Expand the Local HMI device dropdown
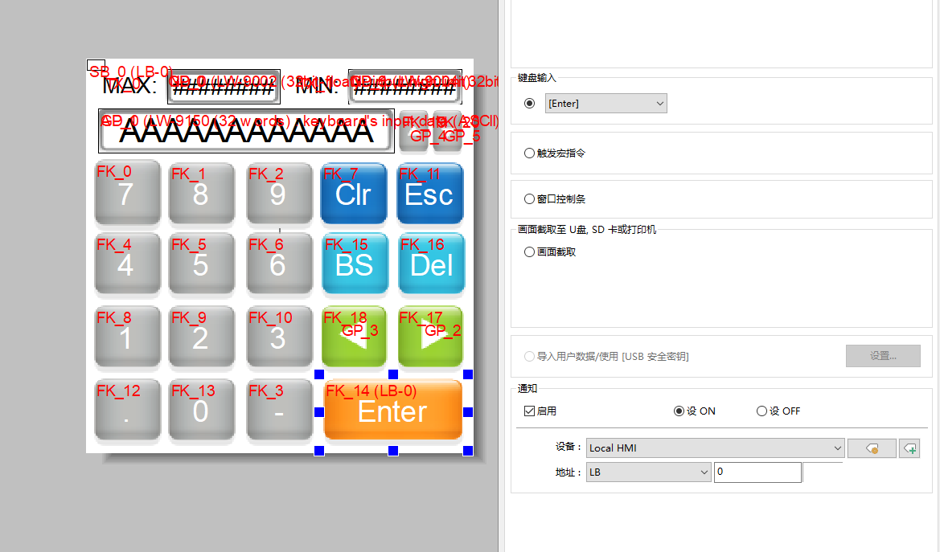point(715,448)
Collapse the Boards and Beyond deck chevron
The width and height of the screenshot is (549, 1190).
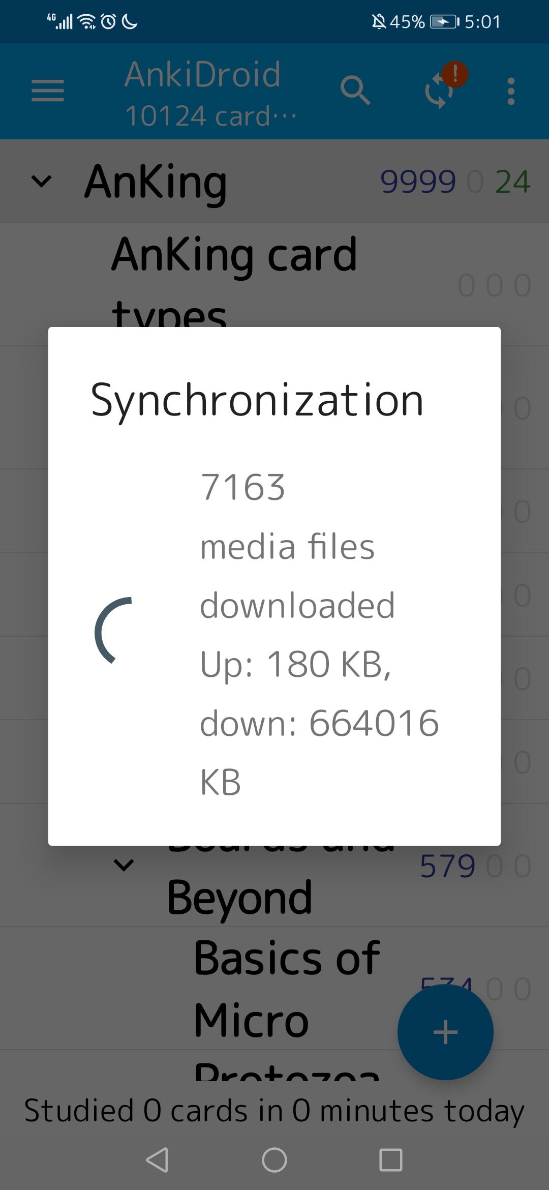[x=124, y=865]
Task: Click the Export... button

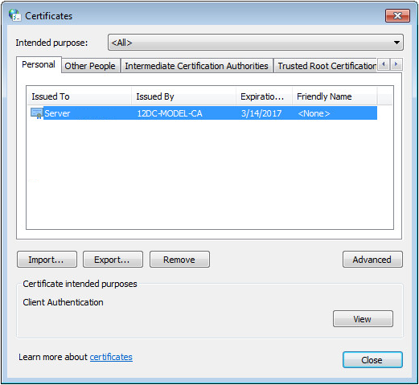Action: point(113,260)
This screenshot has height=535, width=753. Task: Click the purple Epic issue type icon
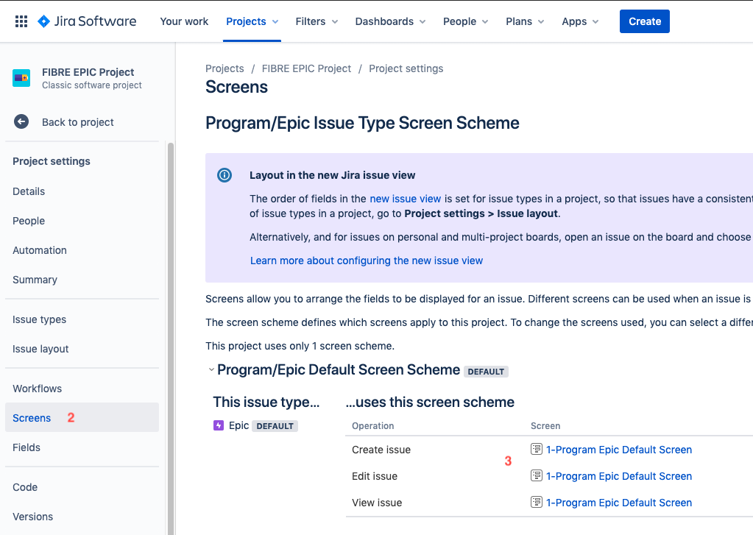219,425
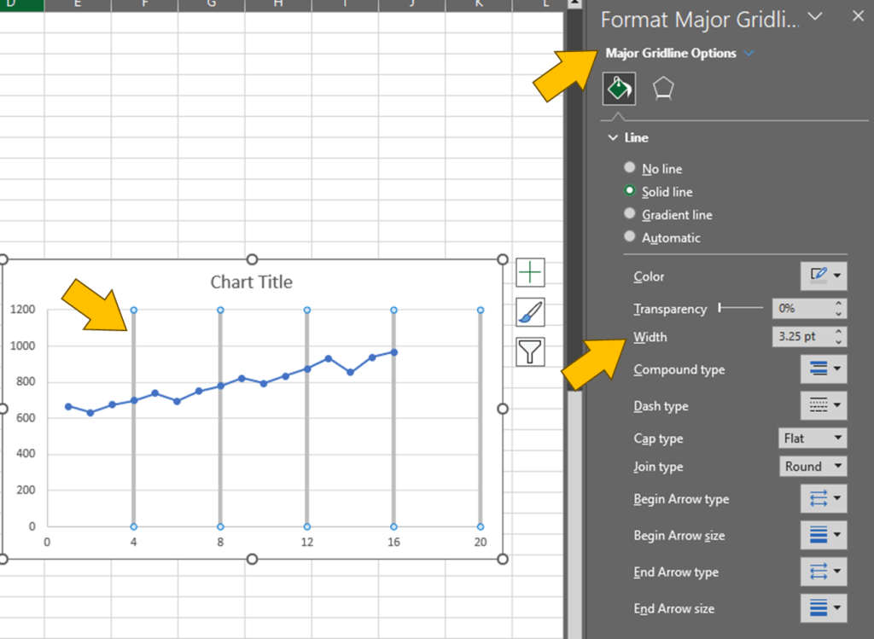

» What to produce
Go through the records and repeat each one exactly, skipping anything that is a picture.

» Expected answer
Expand the Local HMI device dropdown
point(715,448)
Collapse the Boards and Beyond deck chevron
The width and height of the screenshot is (549, 1190).
[x=124, y=865]
Task: Click the Export... button

Action: point(113,260)
This screenshot has height=535, width=753. Task: Click the purple Epic issue type icon
219,425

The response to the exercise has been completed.